§ Problem requirements:
In the walking blog post below, write out the passage starting at "On the path" and ending at "beginning to bloom.", word for word.

[Begin Text to read]

Walk In Her Shoes: 100kms Done!

100km in six days – Boom! Made it a day ahead of schedule. And feeling great. Today I walked 17.52km which brought me to a total of 105.97km.

Within a few hundred metres of stepping out of my friend’s door in Cowley, near Oxford, I was walking through a charming churchyard.


On the path towards the river, Robin Redbreast came out to say hello.

Red Robin

I then wandered down along the river, starting near Iffley Lock and heading towards Abingdon.




It was another beautiful day to be out walking. The migratory birds seem to have started to arrive. There were swans and geese, and ducks in breeding pairs. No ducklings yet, but the first buds of spring were beginning to bloom.




As I wandered down towards Sandford, there were plenty of fishermen out enjoying the sunshine. I asked one of them if he’d caught anything, and in typical British humour he retorted ‘Just a cold’.


Although it was a beautiful clear day, it was pretty chilly even with the walking. Most of the people out walking, and there were a few, were well rugged up. It was incredibly peaceful though, and even with quite a few people out walking, it did really feel like the hustle and bustle  was a million miles away.

IMG_0567river sceneI started walking down towards Lower Radley – struggling along a very muddy path, unfortunately in my sneakers not my trusty hiking boots (I didn’t plan for mud), until I was stopped by the path being flooded completely. I was forced to turn back, and decided to walk all the way back to Oxford instead. It was a bit of shame, but still a great walk. Oxford was shining beautifully in the sun.



I was pretty hungry, and ready for a roast by now. Walked past this house, which has always been a favourite. I always wonder if someone actually lives there – I really must find out one day.


Then had my roast at The Head of the River.


Checked my k’s and realised I’d made it to 100kms! Time to head back to London town.

Was a great week of walking. I’m really keen to get out and do lots more of it. I just feel so great being out amongst it.

So – with just a few days left until I turn 43, The Answer is yet to materialise. I do feel that some part of it is about being connected to this amazing world we live in, and appreciating the awesome and amazing beauty that is around us every day, if we just stop to look. Still a couple of days to go though – so if something more profound becomes apparent, I’ll let you know.

Quite a way from my $5000 fundraising goal, but I’d still really love to at least reach $1000 for CARE Australia if I can. It would still be a good chunk of money that would really help. You can donate on my fundraising page here.

Walk In Her Shoes : Day 5

Day 5 was a beautiful walk along Oxford Canal. I walked 19.88kms – and am now up to 88.45 k’s in total – yay!

It was a beautiful afternoon for walking yesterday. I headed off straight from the bus, up the Oxford Canal towards where I used to live. Was a real trip down memory lane, and with the sun out, the canal and it’s community were all smiling.

[End Text to read]
[Begin Data]

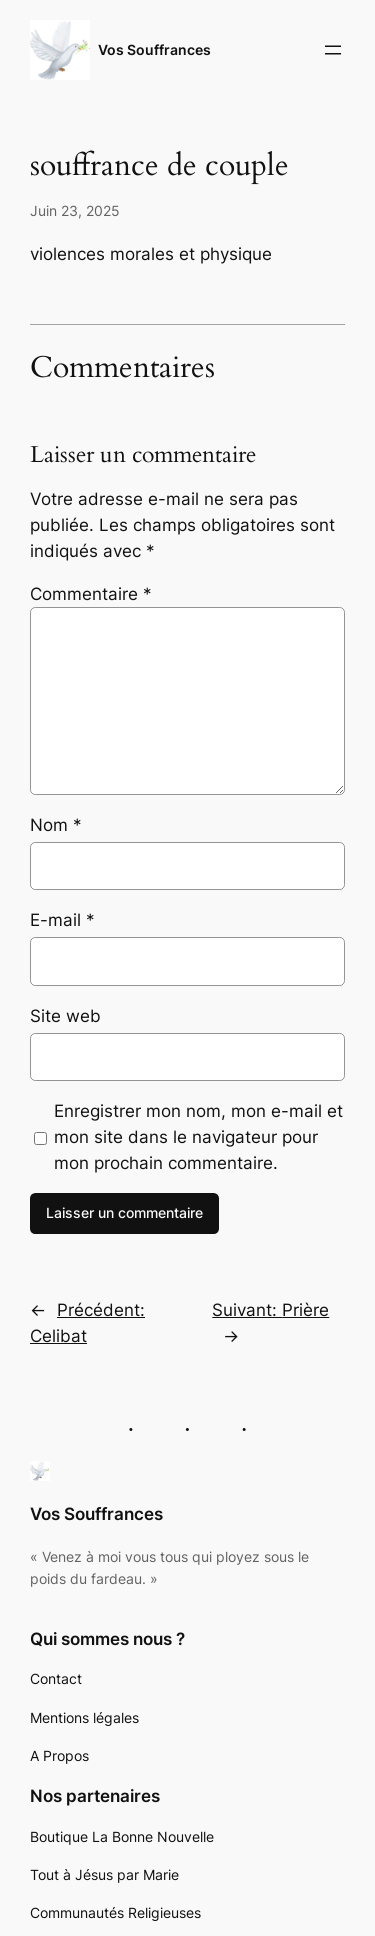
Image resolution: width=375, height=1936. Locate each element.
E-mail (62, 920)
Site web (65, 1016)
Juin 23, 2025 (75, 210)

[End Data]

§ Task solution:
On the path towards the river, Robin Redbreast came out to say hello.

Red Robin

I then wandered down along the river, starting near Iffley Lock and heading towards Abingdon.




It was another beautiful day to be out walking. The migratory birds seem to have started to arrive. There were swans and geese, and ducks in breeding pairs. No ducklings yet, but the first buds of spring were beginning to bloom.